Meet the Rhode Island Coalition Against Domestic Violence
Through this regular feature, the National Network to End Domestic Violence (NNEDV) will be introducing you to our member coalitions.
This month, learn more about the Rhode Island Coalition Against Domestic Violence (RICADV)…
What is it like to do domestic violence work in Rhode Island?
Rhode Island is geographically the smallest state in the nation, with a population of just over one million people. Because of this, our five full member agencies and four affiliate members are uniquely positioned to be able to work together to end domestic violence in Rhode Island.

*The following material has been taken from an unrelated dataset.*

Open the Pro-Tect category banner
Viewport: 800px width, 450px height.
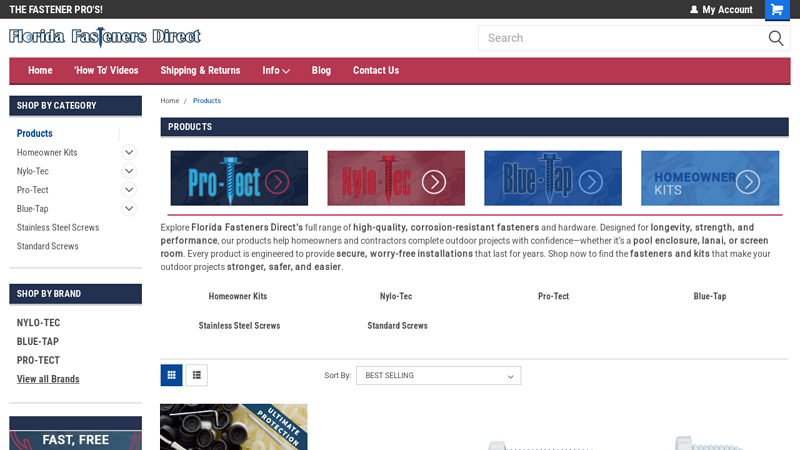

What impact does your unique Rhode Island context have on this work?
If the rest of the world has six degrees of separation, Rhode Island only has two – as a result, we are fortunate to be able to get to know and work with legislators and other influencers in productive ways. We are also able to meet with and directly support Rhode Island’s many other community organizations, such as the Rhode Island Chapters of Planned Parenthood, Moms Demand Action/Everytown, and the ACLU.
What are the biggest barriers that survivors face in Rhode Island?
As in many places around the country, one of Rhode Island’s biggest needs is more affordable housing. In partnership with many agencies across Rhode Island, we work to provide housing at every level – from emergency shelter, to transitional housing, to the housing-first model, to permanent supportive housing. We must make adequate affordable, safe housing a priority in order to help victims and survivors of domestic violence move forward, heal, and rebuild.
“We must make adequate affordable, safe housing a priority in order to help victims and survivors of domestic violence move forward, heal, and rebuild.”
What’s happening in Rhode Island that you’re excited about?
We are very excited about our 2017 public awareness campaign that focuses on men saying “NO MORE” to domestic violence. Featuring local community leaders from Ten Men, a RICADV statewide prevention initiative, the campaign runs on bus ads, the radio, Pandora, and social media. Working in partnership alongside us to end domestic violence, these men are engaging their communities to shift harmful gender norms that perpetuate men’s violence against women. Click here to see the eight posters from our “NO MORE SILENCE” campaign.
Are there any champions in Rhode Island that you’d like to thank or celebrate for their record or work on domestic violence?
We are grateful to have many people and organizations working alongside the RICADV to prevent and end domestic violence:
- The following corporate sponsors have been generous supporters of our work and have all made a longstanding commitment to our mission: ALEX AND ANI, Alliance Security, The Allstate Foundation, Dave’s Fresh Marketplace, and Verizon Wireless.
- Our bold Congressional delegation has stood up for our work and mission tirelessly during challenging times. Thank you to Senator Reed and Senator Whitehouse, and Representative James Langevin and Representative David Cicilline.
- Here in Rhode Island, there are too many supportive and wonderful state agencies, local city and town leaders to name. We are grateful to them all!
How is your coalition working to end domestic violence?
- We continue to be deeply inspired by the national Move to End Violence initiative and are striving to address not only domestic violence but other forms of violence and oppressions.
- We advocated for four years to make preventing domestic violence a priority in our state. In 2016, the Rhode Island legislature passed the Domestic Violence Prevention Fund, which has allowed us to provide grants to several organizations in order to reach those in our communities who are most impacted by violence and inequity. Some of the funded projects include:
- YWCA Rhode Island will train educators, youth workers, and others on the historical and current ways institutional and structural racism impact girls of color, and will offer Girls Circle, a proven practice for building resiliency in girls.
- Youth In Action will develop and implement a series of youth designed community events, including a film and discussion series for young people, along with a social media campaign.
- Additionally, we focus on legislation that seeks to improve people’s lives in very real ways, such as a mandating a higher minimum wage and providing sick and safe days for all RI employees.
“We are striving to address not only domestic violence but other forms of violence and oppressions.”
If RICADV was a musician or music group, who would you be and why?
This is the most hotly debated question by our group, with staff members suggesting everything from Kendrick Lamar to Beyoncé to Queen (our own karaoke versions, of course)! We finally agreed on Alicia Keys. She is incredibly talented and her songs are about individual and community empowerment. As an activist, she is bold and leads with love. Plus, she has that ‘no make-up’ thing going on. She rocks!
Is there anything else you’d like to add? Anything we didn’t ask that you’d like to share?
We want to raise up the work of SOAR (Sisters Overcoming Abusive Relationships), our nationally-recognized task force of survivors. SOAR helps inform every part of our work, from public awareness to policy, from prevention to advocacy. SOAR members use their voices and courageously tell their personal stories to create social and systemic change. They, and all survivors, inspire us every day – together, we can end domestic violence!